All that is wanted is the lines from the first line of the listing below through the line containing "Gutters (138, 2504)", written out exactly with pictures left out.

BEGIN Supplied entries

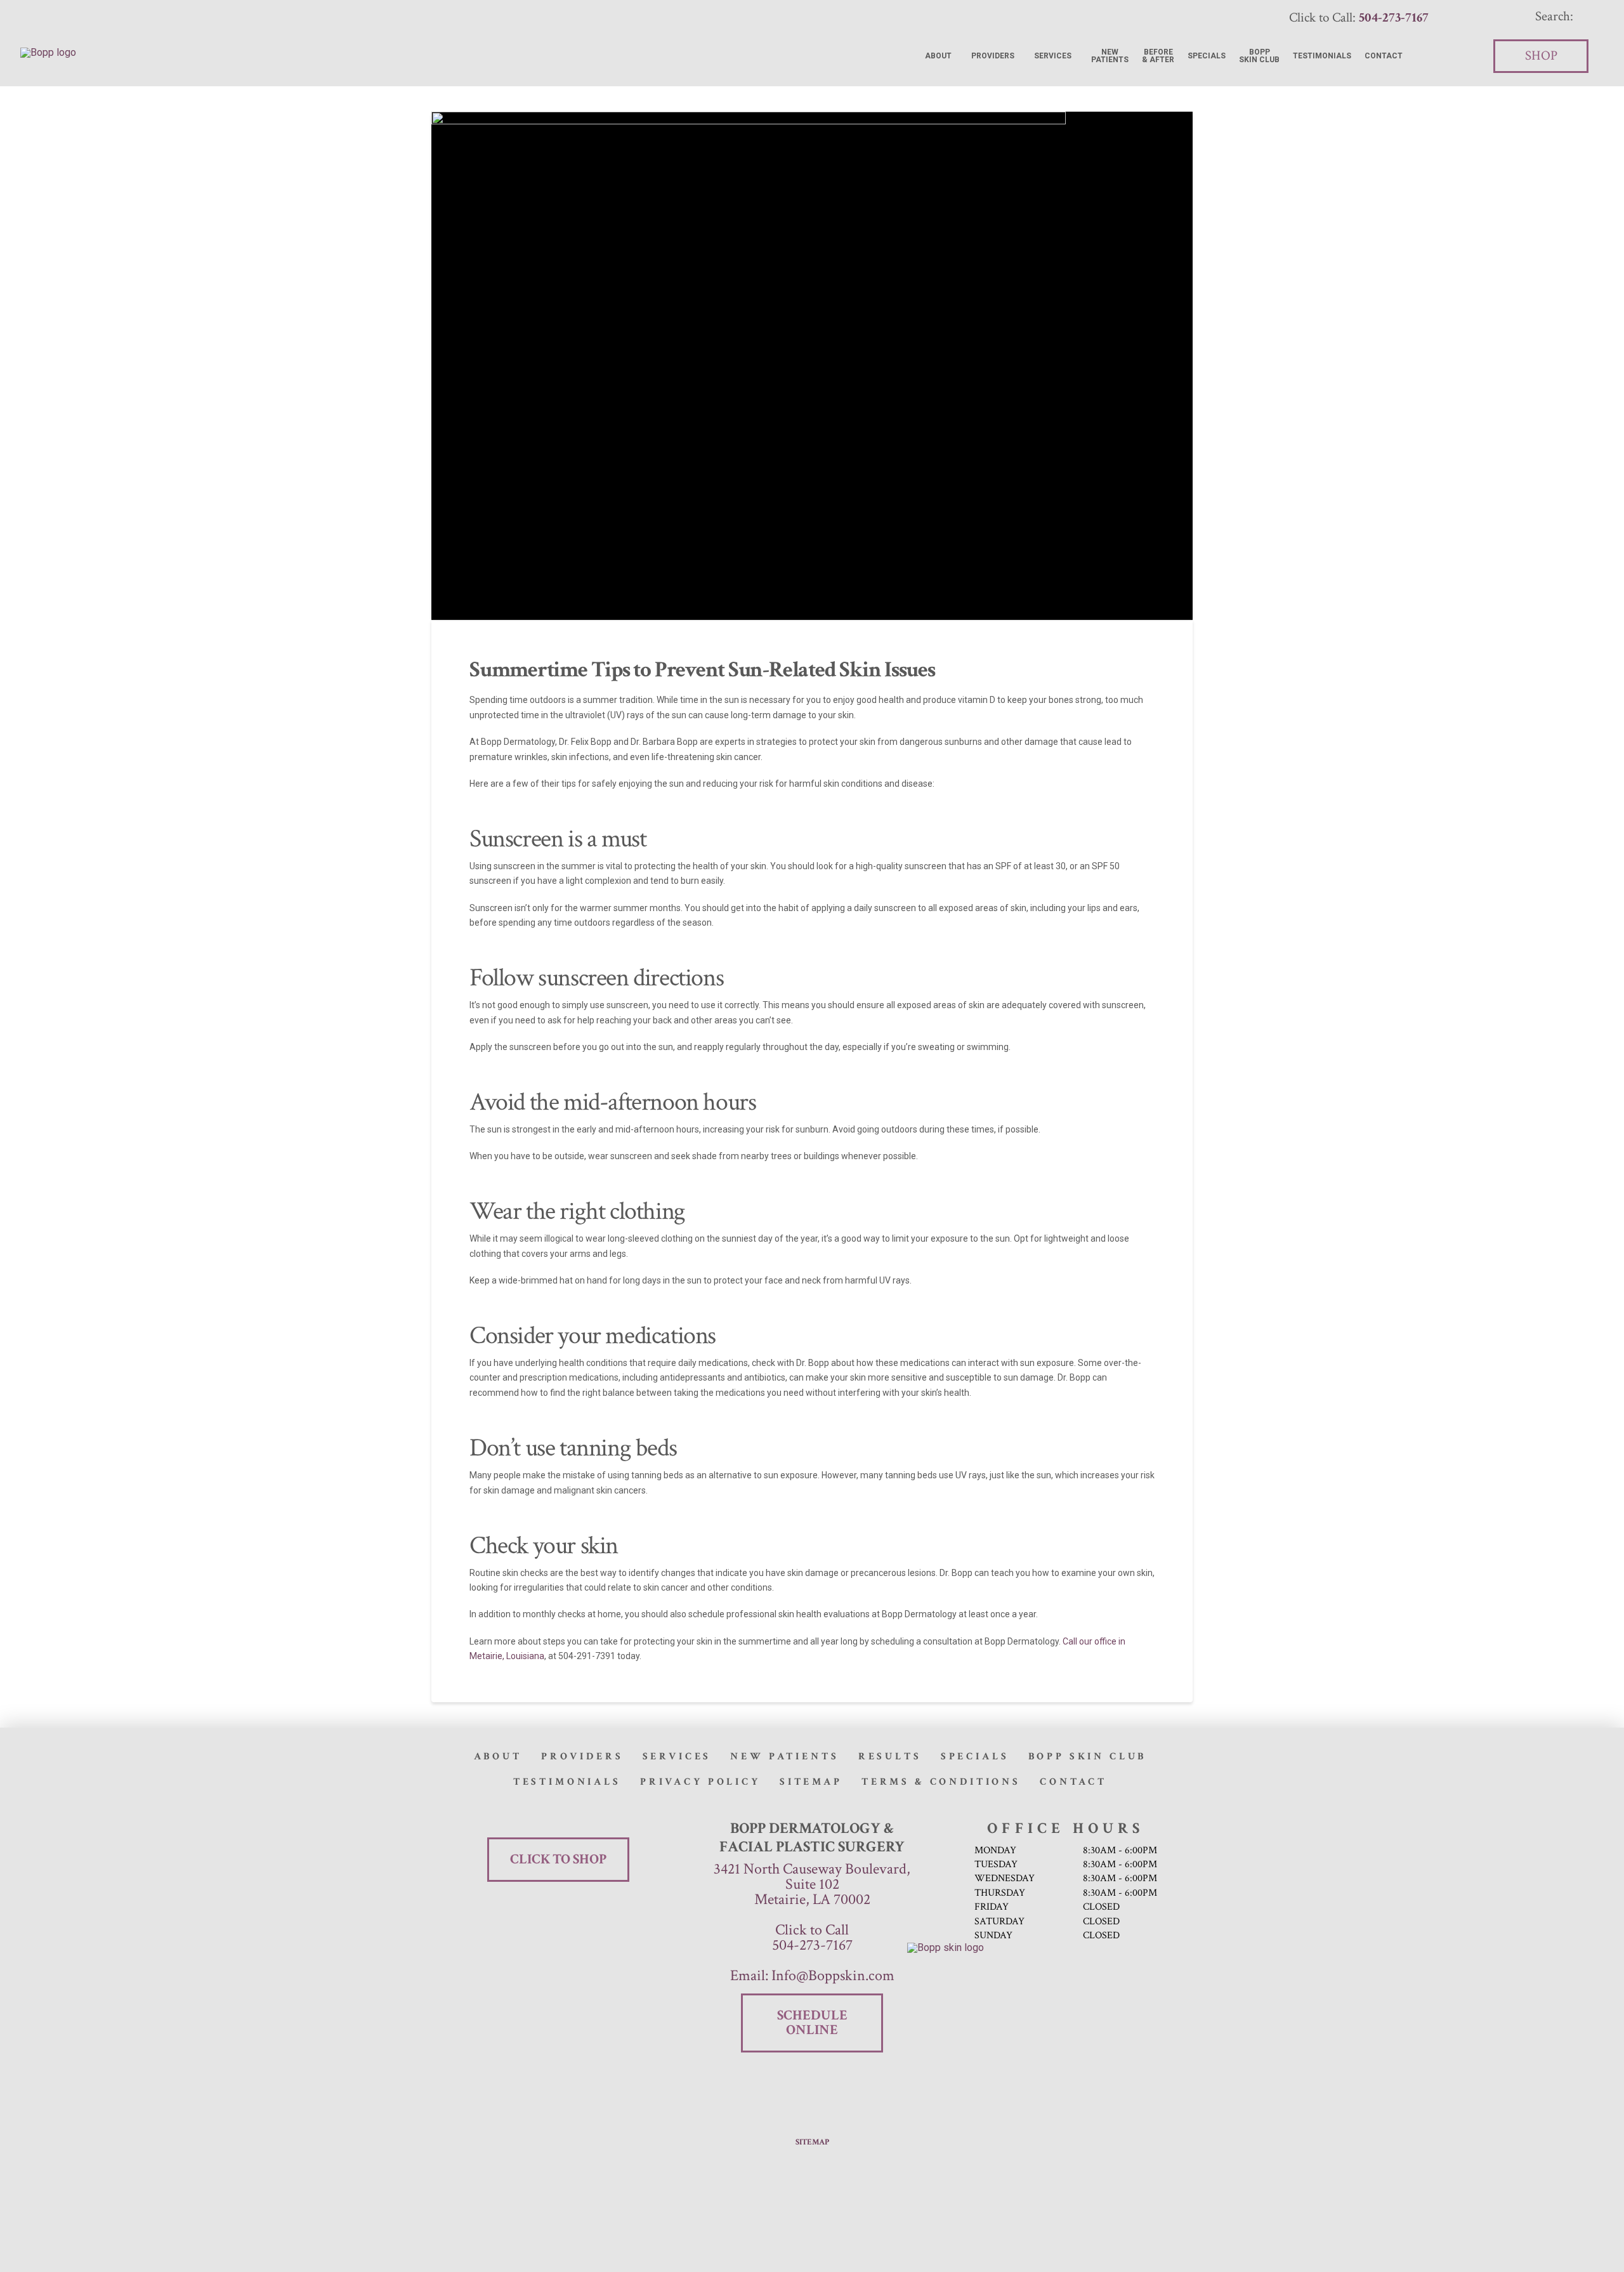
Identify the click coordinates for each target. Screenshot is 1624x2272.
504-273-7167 (812, 1945)
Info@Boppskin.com (831, 1975)
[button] (1562, 16)
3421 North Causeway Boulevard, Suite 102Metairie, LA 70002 (812, 1884)
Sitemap (812, 2142)
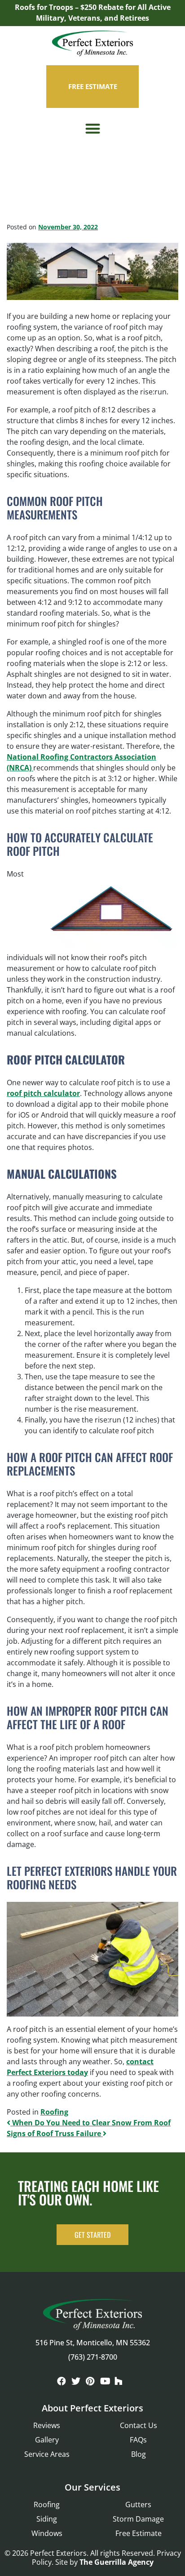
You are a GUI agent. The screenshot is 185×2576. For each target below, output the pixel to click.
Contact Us (138, 2425)
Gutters (138, 2504)
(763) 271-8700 (92, 2357)
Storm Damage (138, 2519)
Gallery (47, 2440)
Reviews (46, 2425)
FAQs (138, 2440)
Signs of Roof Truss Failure (55, 2133)
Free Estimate (138, 2533)
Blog (138, 2454)
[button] (93, 129)
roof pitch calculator (43, 1093)
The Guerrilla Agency (116, 2562)
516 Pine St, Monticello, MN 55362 (92, 2343)
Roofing (54, 2112)
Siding (46, 2519)
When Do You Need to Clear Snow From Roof (90, 2123)
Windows (46, 2533)
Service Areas (47, 2454)
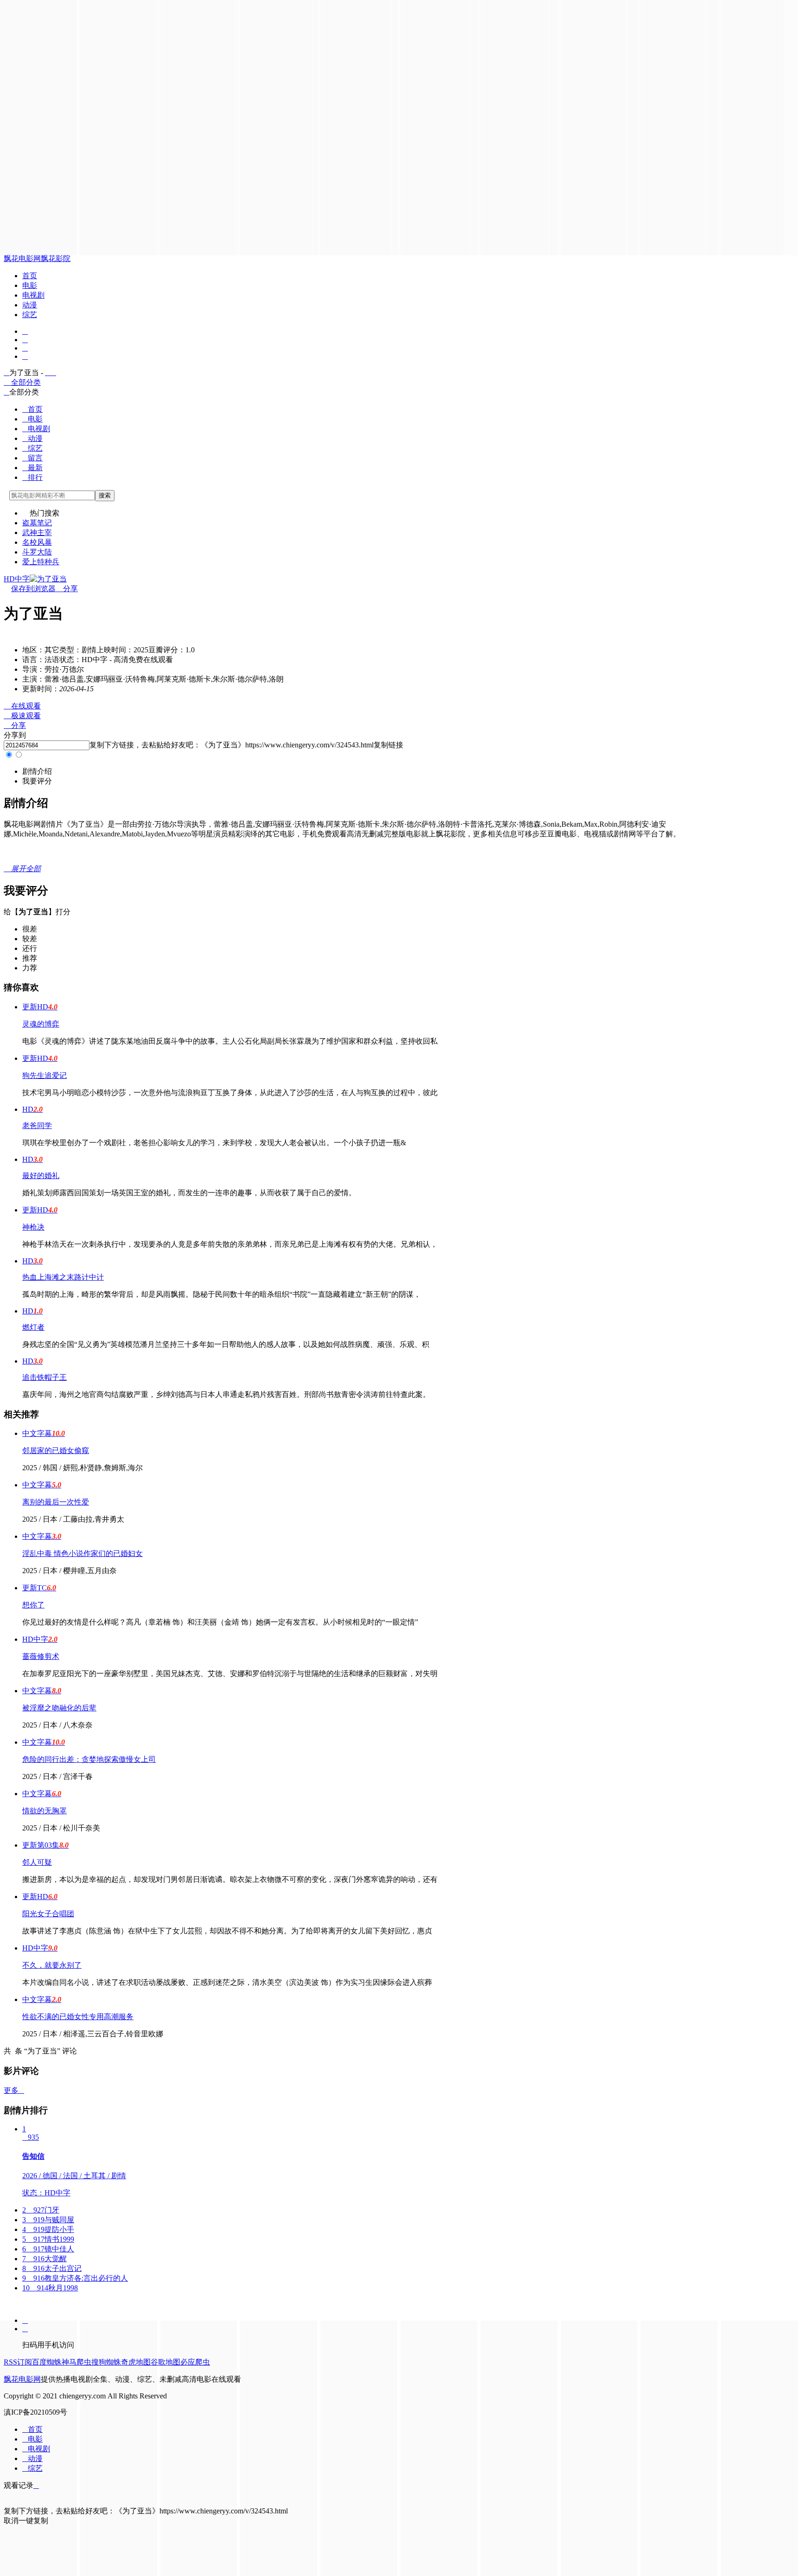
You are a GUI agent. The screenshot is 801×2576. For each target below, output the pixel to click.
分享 (67, 589)
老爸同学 (37, 1125)
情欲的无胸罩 (44, 1811)
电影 (29, 285)
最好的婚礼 (40, 1176)
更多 (14, 2090)
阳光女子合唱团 (48, 1914)
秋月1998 (50, 2288)
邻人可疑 (37, 1862)
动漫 (29, 305)
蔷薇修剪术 (40, 1656)
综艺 (29, 315)
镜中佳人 (48, 2249)
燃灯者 (33, 1327)
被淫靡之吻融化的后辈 (59, 1708)
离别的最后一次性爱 (55, 1502)
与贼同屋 (48, 2220)
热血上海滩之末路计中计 (63, 1277)
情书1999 (48, 2239)
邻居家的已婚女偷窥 (55, 1450)
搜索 (105, 495)
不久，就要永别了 (52, 1965)
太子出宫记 (52, 2268)
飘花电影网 (22, 258)
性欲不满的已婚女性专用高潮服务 (78, 2017)
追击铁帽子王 (44, 1377)
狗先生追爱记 (44, 1075)
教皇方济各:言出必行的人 (75, 2278)
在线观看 (22, 706)
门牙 (40, 2210)
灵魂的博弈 (40, 1024)
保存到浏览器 (33, 589)
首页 (29, 276)
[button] (37, 771)
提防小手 (48, 2229)
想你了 (33, 1605)
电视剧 (33, 295)
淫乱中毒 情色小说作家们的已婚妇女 (82, 1553)
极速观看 (22, 716)
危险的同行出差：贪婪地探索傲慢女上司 (89, 1759)
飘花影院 (55, 258)
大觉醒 (44, 2259)
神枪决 (33, 1227)
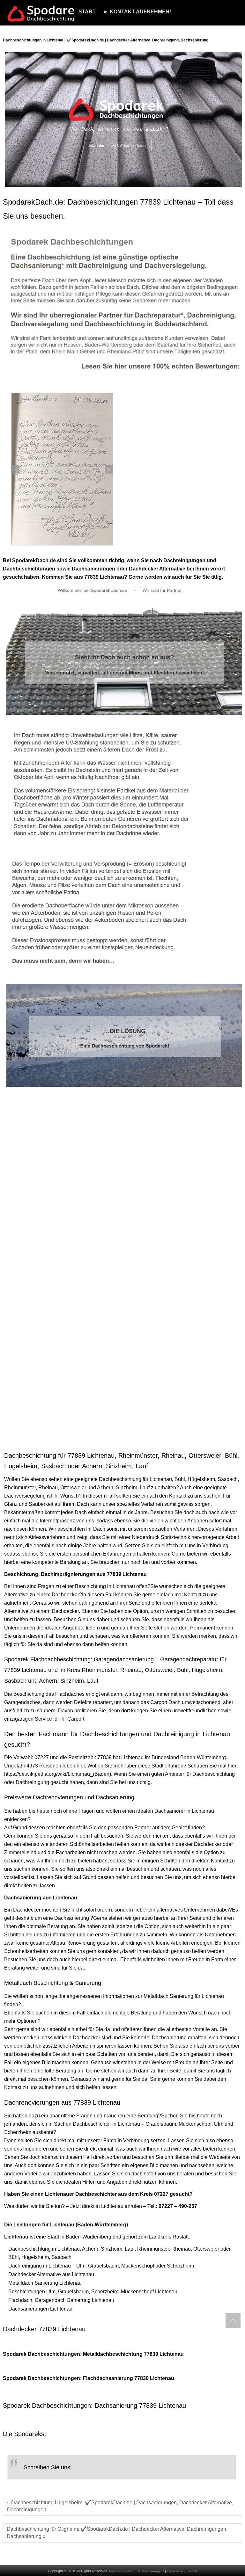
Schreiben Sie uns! (48, 2467)
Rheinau (48, 1487)
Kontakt (191, 2571)
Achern (105, 1487)
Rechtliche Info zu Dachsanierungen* (136, 2571)
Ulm (218, 2124)
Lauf (145, 1487)
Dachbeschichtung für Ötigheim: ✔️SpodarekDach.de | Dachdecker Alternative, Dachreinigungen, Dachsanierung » (117, 2532)
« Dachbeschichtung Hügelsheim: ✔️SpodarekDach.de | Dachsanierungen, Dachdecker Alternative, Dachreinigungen (120, 2506)
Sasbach (228, 1479)
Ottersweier (73, 1487)
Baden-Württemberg (203, 1757)
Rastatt (181, 2236)
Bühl (179, 1479)
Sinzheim (126, 1487)
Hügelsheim (201, 1479)
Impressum (175, 2571)
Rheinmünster (20, 1487)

END Supplied entries

# [Problem solution]
Identify the click coordinates for each target. Screenshot is 1624x2272.
504-273-7167 (812, 1945)
Info@Boppskin.com (831, 1975)
[button] (1562, 16)
3421 North Causeway Boulevard, Suite 102Metairie, LA 70002 (812, 1884)
Sitemap (812, 2142)
You are a GUI agent. The screenshot is 185×2576. For each target below, output the pixel to click.
Contact Us (138, 2425)
Gutters (138, 2504)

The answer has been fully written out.